= Beginning of Section =

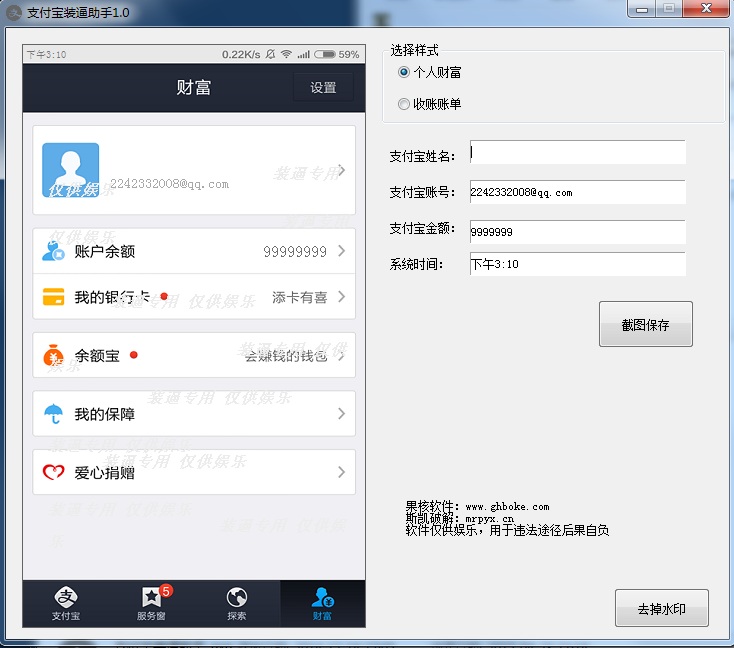Click the 设置 settings button in header

tap(323, 88)
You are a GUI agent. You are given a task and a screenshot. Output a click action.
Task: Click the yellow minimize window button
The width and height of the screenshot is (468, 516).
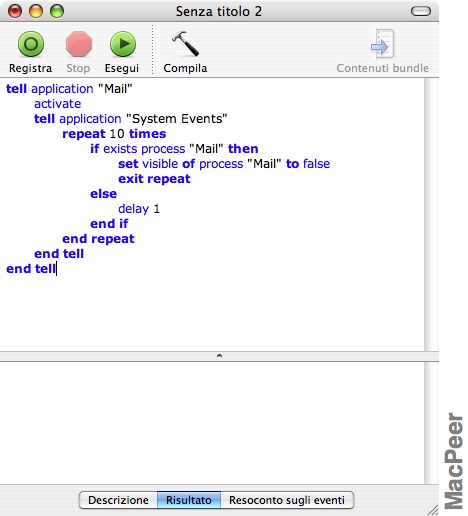point(36,11)
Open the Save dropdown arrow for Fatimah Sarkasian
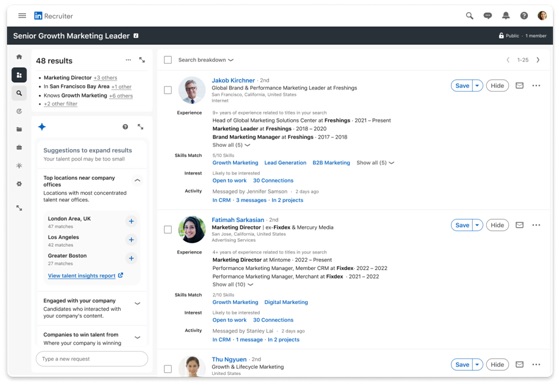The height and width of the screenshot is (385, 559). pyautogui.click(x=477, y=225)
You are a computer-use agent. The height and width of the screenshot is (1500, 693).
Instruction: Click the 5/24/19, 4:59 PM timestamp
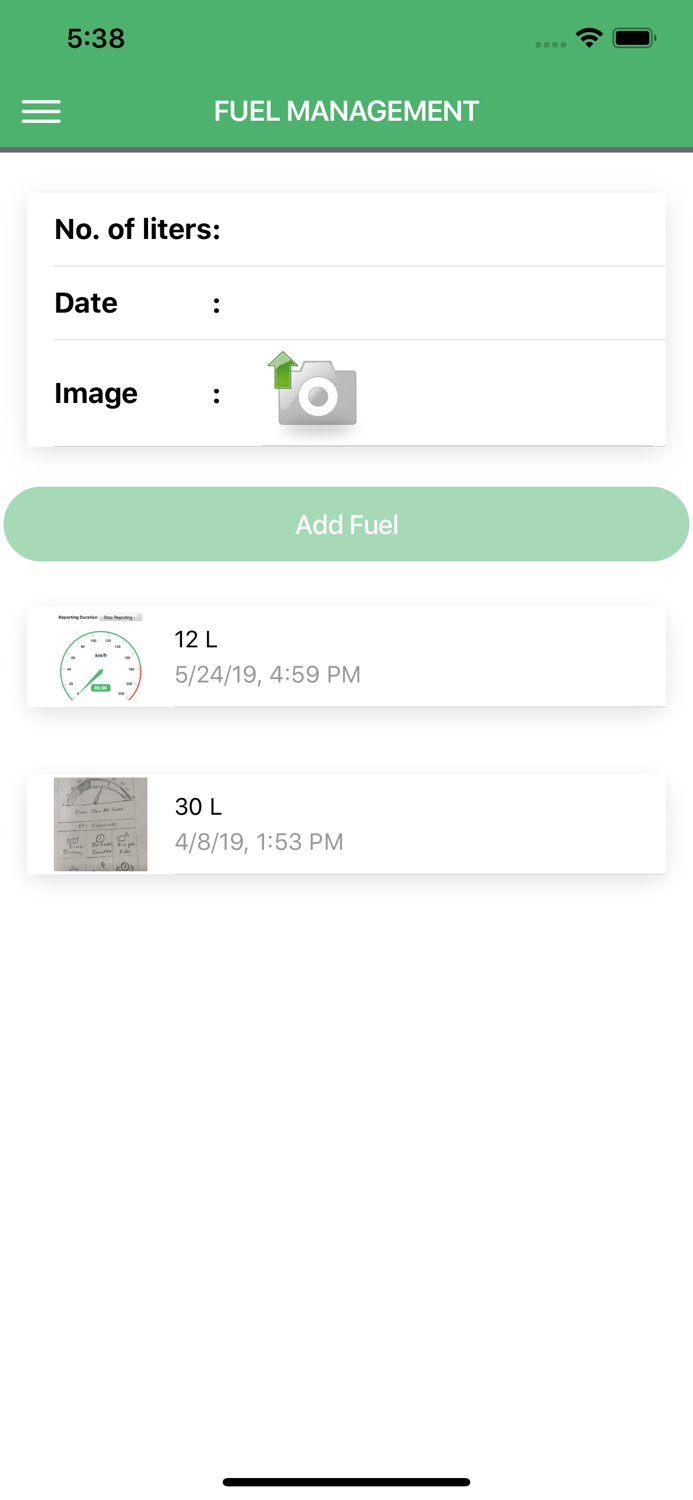point(267,674)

= End of Section =

(Action item)
The answer must be every line of the entries that includes the word "agent".

(Worked solution)
You are a GUI agent. You are given a task and a screenshot. Output a click action.
You are a computer-use agent. The height and width of the screenshot is (1500, 693).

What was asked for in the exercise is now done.